[Provided entries]
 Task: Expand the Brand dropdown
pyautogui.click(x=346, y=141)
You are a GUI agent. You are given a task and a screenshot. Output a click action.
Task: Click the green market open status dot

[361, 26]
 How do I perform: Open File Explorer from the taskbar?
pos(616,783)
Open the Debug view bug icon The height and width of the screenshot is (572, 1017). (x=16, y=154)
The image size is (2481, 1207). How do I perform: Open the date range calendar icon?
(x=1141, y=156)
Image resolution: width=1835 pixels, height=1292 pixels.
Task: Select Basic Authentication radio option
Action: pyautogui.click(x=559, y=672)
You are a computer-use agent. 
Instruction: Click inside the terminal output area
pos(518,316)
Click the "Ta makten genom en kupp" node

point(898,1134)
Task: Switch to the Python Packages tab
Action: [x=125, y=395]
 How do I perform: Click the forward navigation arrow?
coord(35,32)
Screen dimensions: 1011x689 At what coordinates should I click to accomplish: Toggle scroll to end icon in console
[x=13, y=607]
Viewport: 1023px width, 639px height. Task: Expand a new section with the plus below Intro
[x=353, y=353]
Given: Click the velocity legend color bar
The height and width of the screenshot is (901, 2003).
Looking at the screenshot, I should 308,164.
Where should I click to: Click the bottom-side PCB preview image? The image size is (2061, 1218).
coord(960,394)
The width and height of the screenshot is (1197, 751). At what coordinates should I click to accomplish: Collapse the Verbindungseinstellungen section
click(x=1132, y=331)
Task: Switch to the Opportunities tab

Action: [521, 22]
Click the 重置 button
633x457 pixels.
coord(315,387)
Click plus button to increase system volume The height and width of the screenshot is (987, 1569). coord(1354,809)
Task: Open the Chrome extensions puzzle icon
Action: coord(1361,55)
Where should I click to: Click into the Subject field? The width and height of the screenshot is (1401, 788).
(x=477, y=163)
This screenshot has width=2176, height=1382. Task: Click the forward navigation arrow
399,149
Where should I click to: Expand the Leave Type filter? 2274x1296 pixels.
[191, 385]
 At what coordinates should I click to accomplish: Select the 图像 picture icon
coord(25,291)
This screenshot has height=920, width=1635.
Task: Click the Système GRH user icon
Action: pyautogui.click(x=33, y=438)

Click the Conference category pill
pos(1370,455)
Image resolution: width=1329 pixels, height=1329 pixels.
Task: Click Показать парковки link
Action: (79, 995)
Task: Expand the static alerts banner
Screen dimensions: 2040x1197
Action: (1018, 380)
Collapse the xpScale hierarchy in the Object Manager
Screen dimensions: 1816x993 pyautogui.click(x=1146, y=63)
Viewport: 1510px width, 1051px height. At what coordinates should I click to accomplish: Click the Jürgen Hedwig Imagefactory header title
[/Provided entries]
__Task directions__
Set down each line from the line containing "This screenshot has width=2176, height=1382." through the final line of the data, exactly and with nothing added.

__Result__
This screenshot has width=2176, height=1382. Task: Click the forward navigation arrow
399,149
Where should I click to: Expand the Leave Type filter? 2274x1296 pixels.
[191, 385]
 At what coordinates should I click to accomplish: Select the 图像 picture icon
coord(25,291)
This screenshot has height=920, width=1635.
Task: Click the Système GRH user icon
Action: pyautogui.click(x=33, y=438)

Click the Conference category pill
pos(1370,455)
Image resolution: width=1329 pixels, height=1329 pixels.
Task: Click Показать парковки link
Action: (79, 995)
Task: Expand the static alerts banner
Screen dimensions: 2040x1197
Action: (1018, 380)
Collapse the xpScale hierarchy in the Object Manager
Screen dimensions: 1816x993 pyautogui.click(x=1146, y=63)
Viewport: 1510px width, 1051px height. At what coordinates should I click to accomplish: Click the Jürgen Hedwig Imagefactory header title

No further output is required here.